The success of the BEST investigative model is predicated on all BEST partner special agents and task force officers (TFO) working together in one location, recognizing and leveraging a threat-based risk-mitigating investigative task force model. The model leverages the distinct resources and abilities of all participating law enforcement partners, and the availability to designate partner law enforcement officers with Title 19 customs authorities. This has led to expanding the BEST investigative model to northern border and commercial seaport locations.
BEST Today
BEST special agents and TFOs investigate a wide range of criminal activity with a nexus to our land and sea borders, including drug trafficking, arms trafficking, human trafficking and smuggling, gangs, money laundering and bulk cash smuggling, child exploitation, maritime smuggling, illicit tunnels and commercial fraud.

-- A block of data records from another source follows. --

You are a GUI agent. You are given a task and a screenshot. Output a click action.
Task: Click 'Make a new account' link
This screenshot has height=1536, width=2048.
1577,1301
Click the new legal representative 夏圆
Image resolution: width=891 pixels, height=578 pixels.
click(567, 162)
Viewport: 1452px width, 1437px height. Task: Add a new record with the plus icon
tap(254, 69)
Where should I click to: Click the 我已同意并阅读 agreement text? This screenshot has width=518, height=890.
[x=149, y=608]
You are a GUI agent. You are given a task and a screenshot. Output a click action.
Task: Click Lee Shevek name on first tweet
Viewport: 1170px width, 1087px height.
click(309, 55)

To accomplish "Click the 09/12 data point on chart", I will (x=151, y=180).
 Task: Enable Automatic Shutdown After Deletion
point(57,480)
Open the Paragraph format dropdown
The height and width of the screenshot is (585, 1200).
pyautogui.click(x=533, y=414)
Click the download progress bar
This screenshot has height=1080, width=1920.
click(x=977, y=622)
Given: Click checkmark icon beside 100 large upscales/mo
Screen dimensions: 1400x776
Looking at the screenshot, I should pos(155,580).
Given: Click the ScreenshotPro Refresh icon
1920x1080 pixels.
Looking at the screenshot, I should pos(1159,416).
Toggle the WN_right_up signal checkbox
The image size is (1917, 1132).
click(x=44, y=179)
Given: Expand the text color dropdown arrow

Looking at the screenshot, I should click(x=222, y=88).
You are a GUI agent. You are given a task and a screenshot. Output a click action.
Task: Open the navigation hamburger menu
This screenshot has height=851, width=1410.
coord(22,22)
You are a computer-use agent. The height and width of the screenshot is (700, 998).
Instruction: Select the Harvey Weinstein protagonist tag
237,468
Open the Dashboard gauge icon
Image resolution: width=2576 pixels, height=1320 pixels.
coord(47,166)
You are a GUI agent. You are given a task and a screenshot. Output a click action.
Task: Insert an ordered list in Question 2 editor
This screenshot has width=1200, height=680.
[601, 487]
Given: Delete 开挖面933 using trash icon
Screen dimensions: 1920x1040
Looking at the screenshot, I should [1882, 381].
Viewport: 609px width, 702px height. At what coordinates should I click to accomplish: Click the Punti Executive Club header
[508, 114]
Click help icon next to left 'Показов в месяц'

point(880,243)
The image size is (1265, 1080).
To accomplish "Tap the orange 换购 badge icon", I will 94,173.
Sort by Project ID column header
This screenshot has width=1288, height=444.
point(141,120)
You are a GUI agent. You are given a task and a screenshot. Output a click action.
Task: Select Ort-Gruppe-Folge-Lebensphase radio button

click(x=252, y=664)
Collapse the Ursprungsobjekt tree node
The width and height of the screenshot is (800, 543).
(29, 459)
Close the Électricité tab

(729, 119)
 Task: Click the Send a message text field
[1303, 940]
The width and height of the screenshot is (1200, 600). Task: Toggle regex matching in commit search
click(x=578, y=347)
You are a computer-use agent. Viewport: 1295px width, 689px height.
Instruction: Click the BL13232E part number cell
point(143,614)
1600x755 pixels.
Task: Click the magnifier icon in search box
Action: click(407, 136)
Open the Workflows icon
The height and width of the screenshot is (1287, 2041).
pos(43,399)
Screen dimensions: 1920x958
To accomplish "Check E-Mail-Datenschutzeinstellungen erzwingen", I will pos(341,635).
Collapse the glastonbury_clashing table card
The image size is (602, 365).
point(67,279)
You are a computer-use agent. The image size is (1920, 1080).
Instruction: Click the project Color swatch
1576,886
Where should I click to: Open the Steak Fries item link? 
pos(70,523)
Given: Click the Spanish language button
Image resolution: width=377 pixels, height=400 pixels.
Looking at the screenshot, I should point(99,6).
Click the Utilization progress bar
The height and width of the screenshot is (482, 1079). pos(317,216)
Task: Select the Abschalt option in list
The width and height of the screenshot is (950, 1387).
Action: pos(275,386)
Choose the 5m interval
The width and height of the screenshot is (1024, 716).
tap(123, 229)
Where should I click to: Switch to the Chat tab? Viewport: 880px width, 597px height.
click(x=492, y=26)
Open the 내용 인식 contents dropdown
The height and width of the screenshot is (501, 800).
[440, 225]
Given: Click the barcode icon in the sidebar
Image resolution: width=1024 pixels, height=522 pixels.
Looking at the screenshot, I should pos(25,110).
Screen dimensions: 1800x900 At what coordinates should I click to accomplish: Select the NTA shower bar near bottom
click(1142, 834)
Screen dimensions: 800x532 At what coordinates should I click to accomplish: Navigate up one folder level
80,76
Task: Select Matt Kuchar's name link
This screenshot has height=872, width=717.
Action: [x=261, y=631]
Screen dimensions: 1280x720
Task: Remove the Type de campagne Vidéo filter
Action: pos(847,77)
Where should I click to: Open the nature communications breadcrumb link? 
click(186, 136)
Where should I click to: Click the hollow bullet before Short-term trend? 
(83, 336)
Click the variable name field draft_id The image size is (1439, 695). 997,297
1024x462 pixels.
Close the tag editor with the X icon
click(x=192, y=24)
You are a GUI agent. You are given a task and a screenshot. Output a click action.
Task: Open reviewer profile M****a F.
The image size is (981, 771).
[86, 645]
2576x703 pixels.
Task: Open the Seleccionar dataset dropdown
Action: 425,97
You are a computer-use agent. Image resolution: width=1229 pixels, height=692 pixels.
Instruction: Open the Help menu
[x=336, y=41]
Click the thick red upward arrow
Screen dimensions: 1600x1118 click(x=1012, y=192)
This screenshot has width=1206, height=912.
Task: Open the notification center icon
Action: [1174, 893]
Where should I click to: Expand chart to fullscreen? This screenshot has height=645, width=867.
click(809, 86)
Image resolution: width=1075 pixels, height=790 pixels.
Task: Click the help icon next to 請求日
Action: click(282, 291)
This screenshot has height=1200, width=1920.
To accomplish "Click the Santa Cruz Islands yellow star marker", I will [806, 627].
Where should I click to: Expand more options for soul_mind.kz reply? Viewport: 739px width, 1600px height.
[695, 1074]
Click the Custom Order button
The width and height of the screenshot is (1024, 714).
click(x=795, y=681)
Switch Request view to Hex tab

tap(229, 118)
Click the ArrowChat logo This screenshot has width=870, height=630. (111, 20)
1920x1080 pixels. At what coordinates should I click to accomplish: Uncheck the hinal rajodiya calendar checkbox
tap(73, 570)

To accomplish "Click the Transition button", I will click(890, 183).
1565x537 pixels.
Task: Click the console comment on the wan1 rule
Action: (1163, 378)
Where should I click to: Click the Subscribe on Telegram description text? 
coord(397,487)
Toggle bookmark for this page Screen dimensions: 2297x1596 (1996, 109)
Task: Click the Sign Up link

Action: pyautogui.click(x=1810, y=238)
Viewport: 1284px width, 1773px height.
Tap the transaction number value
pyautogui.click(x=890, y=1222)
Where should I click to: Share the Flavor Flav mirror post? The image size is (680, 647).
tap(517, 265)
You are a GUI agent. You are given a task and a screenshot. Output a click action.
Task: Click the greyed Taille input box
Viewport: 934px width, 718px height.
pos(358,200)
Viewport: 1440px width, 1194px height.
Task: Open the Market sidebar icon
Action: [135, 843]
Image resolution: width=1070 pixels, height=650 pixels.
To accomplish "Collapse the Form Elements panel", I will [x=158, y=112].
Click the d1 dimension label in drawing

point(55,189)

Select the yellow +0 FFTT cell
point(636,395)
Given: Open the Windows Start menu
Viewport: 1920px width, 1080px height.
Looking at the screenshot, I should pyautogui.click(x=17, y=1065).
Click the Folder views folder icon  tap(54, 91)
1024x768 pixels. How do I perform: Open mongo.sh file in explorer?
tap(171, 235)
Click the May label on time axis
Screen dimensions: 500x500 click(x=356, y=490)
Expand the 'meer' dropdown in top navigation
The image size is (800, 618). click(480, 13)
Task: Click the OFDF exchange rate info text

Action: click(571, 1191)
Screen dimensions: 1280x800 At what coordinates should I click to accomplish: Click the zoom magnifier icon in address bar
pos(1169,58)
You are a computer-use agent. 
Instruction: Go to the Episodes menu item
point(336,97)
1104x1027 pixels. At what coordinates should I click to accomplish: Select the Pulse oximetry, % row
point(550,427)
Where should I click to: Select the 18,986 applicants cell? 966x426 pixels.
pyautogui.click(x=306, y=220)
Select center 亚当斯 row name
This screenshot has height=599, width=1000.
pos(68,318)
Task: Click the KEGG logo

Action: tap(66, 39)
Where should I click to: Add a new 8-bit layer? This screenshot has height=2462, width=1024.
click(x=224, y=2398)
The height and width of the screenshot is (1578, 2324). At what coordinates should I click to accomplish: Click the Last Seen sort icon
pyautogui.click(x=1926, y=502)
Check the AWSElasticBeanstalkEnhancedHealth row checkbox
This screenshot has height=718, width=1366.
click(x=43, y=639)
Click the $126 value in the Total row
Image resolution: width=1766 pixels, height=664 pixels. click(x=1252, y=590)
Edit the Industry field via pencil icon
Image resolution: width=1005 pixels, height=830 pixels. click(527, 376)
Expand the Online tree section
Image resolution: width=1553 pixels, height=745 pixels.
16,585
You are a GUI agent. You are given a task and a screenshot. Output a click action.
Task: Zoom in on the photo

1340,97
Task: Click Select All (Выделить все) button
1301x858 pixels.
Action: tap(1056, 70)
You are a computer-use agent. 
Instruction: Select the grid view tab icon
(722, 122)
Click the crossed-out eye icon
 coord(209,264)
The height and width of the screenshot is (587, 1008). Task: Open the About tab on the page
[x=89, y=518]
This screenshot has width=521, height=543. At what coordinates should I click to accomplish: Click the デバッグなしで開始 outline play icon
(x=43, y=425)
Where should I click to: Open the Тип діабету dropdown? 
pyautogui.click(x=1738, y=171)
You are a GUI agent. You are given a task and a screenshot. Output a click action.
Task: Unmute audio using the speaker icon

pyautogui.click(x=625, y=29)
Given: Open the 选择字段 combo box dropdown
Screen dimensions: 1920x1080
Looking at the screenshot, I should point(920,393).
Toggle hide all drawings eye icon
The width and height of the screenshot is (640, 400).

BESTs are located along the northern and southwest land borders, major seaports, and international airports from Hawaii to Puerto Rico. Current BESTs comprise nearly 1,000 members representing more than 100 federal, state, local, tribal and international law enforcement agencies that have jointly committed to investigate transnational criminal activity and enhancing border security.
Jaime Zapata BEST Act
In December 2012, President Barack Obama signed into law the Jaime Zapata Border Enforcement Security Task Force Act. The law was named in memory of Jaime Zapata, an HSI special agent assigned to a BEST who was killed on duty in Mexico. This law amends the Homeland Security Act of 2002 to formally establish the BEST program and authorizes the Secretary of Homeland Security to direct the assignment of federal personnel to the program, as well as take other actions to aid federal, state, local and tribal law enforcement agencies in participating in such task forces.
BEST Partners
BESTs incorporate personnel from:
- Department of Homeland Security (ICE HSI, ICE Enforcement and Removal Operations; CBP Offices of Field Operations, Border Patrol, and Air and Marine; U.S. Coast Guard and U.S. Secret Service);
- Department of Justice (Drug Enforcement Administration; Bureau of Alcohol Tobacco Firearms and Explosives; FBI and U.S. Attorney’s Offices);
- Department of Defense (Army Criminal Investigations Command, Defense Criminal Investigative Service, Naval Criminal Investigative Service and state National Guard units);
- Department of the Treasury (Internal Revenue Service’s Criminal Investigations);
- Other federal partners;
- More than 100 state, local and tribal law enforcement agencies; and
- International law enforcement agencies.